My firstborn got married this past weekend.
Matt is twenty-five now. He’s the same age I was when I married his mother a few months before he was born.
Stacy is a sweetheart, with a darling little four-year-old daughter. I became a father-in-law and a grandfather on the same day. They’ve had their ups and downs, but they’re committed to each other. I’m still wrapping my head around the grandpa thing, but Sammie’s a charmer.
His mother and I were married just shy of three years, and in the end, lived apart longer than we lived together. It was thirteen miles from my house to where they lived after the divorce. Just a twenty-minute drive. I didn’t make it nearly often enough. There was always some excuse, mostly laziness, on my part. Sometimes guilt forced me to make the drive because my parents adored their grandson.
Then I met someone new, married, and moved a hundred miles away, and saw him even less often. Twenty minutes became 90-plus one way.

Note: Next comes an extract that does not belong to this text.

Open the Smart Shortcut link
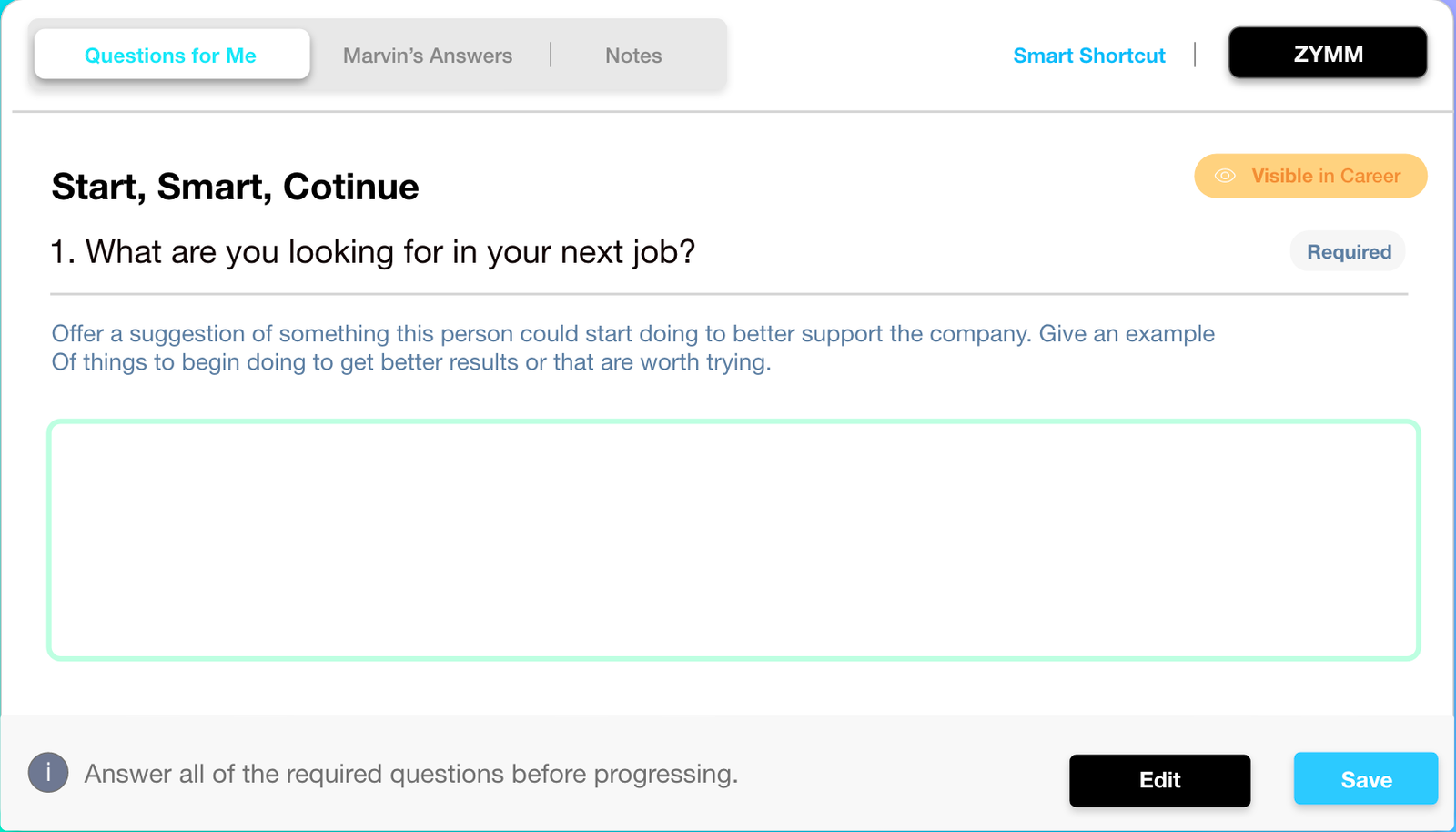 pyautogui.click(x=1088, y=56)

Then his mom met someone new, married, and moved a little farther away. The drive became longer, and I made it even less often. I justified it by saying that ten hours of driving out of a 48-hour weekend wasn’t quality time.
I was wrong.
As he grew older, his mother occasionally sent me copies of report cards or school pictures. She didn’t update me much on school events, thinking correctly that I’d probably not want to drive five hours round trip for an hour-long school event.
I was wrong.
I should have taken the time. I should have driven those five hours, or those ten.
I should have called. I should have asked his mom to send me more information.

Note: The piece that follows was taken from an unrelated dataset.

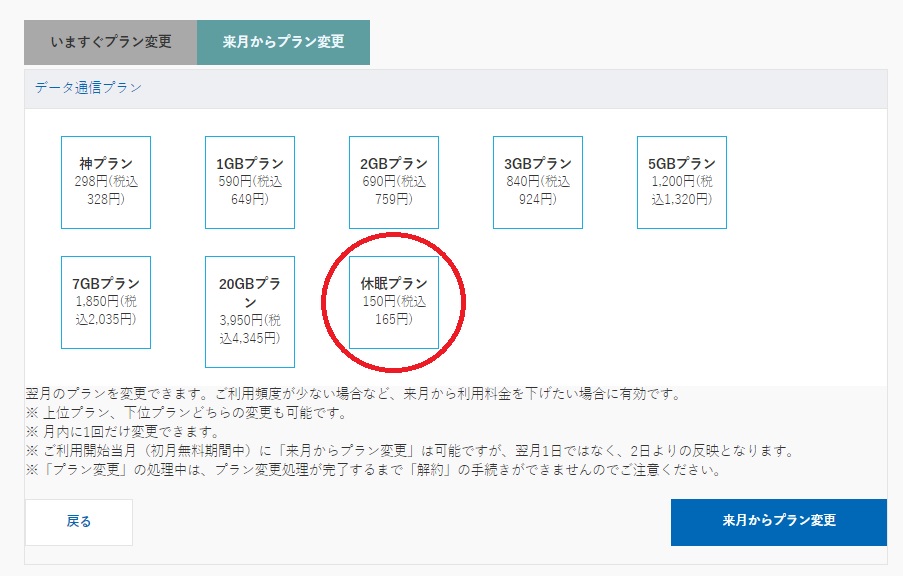Screen dimensions: 903x576
Task: Select the 2GBプラン tile
Action: tap(394, 182)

That time is gone, never to be recovered. There’s no way to make up for it.
We went through a long phase of not talking. I wasn’t a great long-distance father. He was rightfully angry at me for not being available.

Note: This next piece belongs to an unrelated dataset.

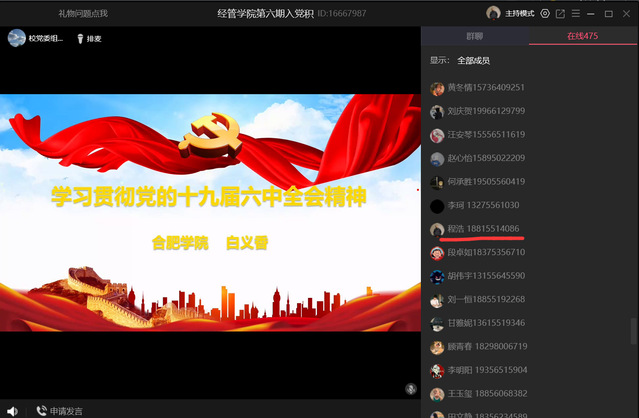Open the hamburger menu icon

575,13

But a few years ago, we started talking more. It was partially because he was having problems with his mom and his new step-dad. But we were talking. Because he took the initiative. One night I told him that no matter when he called me, I’d answer. If he needed me, I’d be available to him.
He’s called me on that, more than once.
Now I always answer.
We go through phases these days, where he calls me more, or I call him more. We text fairly often now. We’re talking, though. I’m a bigger part of his life than I was years ago.
I wasn’t sure how this weekend would go. We drove from NE Oklahoma to Pittsburgh in one barely-endurable eighteen-hour overnight drive, arriving mid-morning on the day of the wedding. It wasn’t bad with four drivers to share the chores.
I saw his mother for the first time in seven years. The last time we met, he was moving out over some parenting choices he felt were insufferable. I wasn’t terribly happy with them either. It was not a pleasant scene. Not unsurprisingly, we were all adults for the day, focusing on the future rather than the past.
My parents are long gone, 17 and 21 years ago. His maternal grandfather, who did an amazing job of standing in for a very immature son-in-law, just passed away three months ago. That made the wedding that much more poignant. I wish they all could have seen this.
I have a new daughter-in-law and a new granddaughter. I’m thrilled that my family grew this way, and more importantly, that I was able to be a part of it.
It means the world to me that my son is mature enough to make the efforts he has over the years to include me in his life now. I will never take that for granted.
I’ll leave you with this observation, parents. Never stop being a parent. No matter how you feel about your former spouse, never stop being a parent. You will never be able to make up for it. You can be forgiven, but you’ll never get that time back.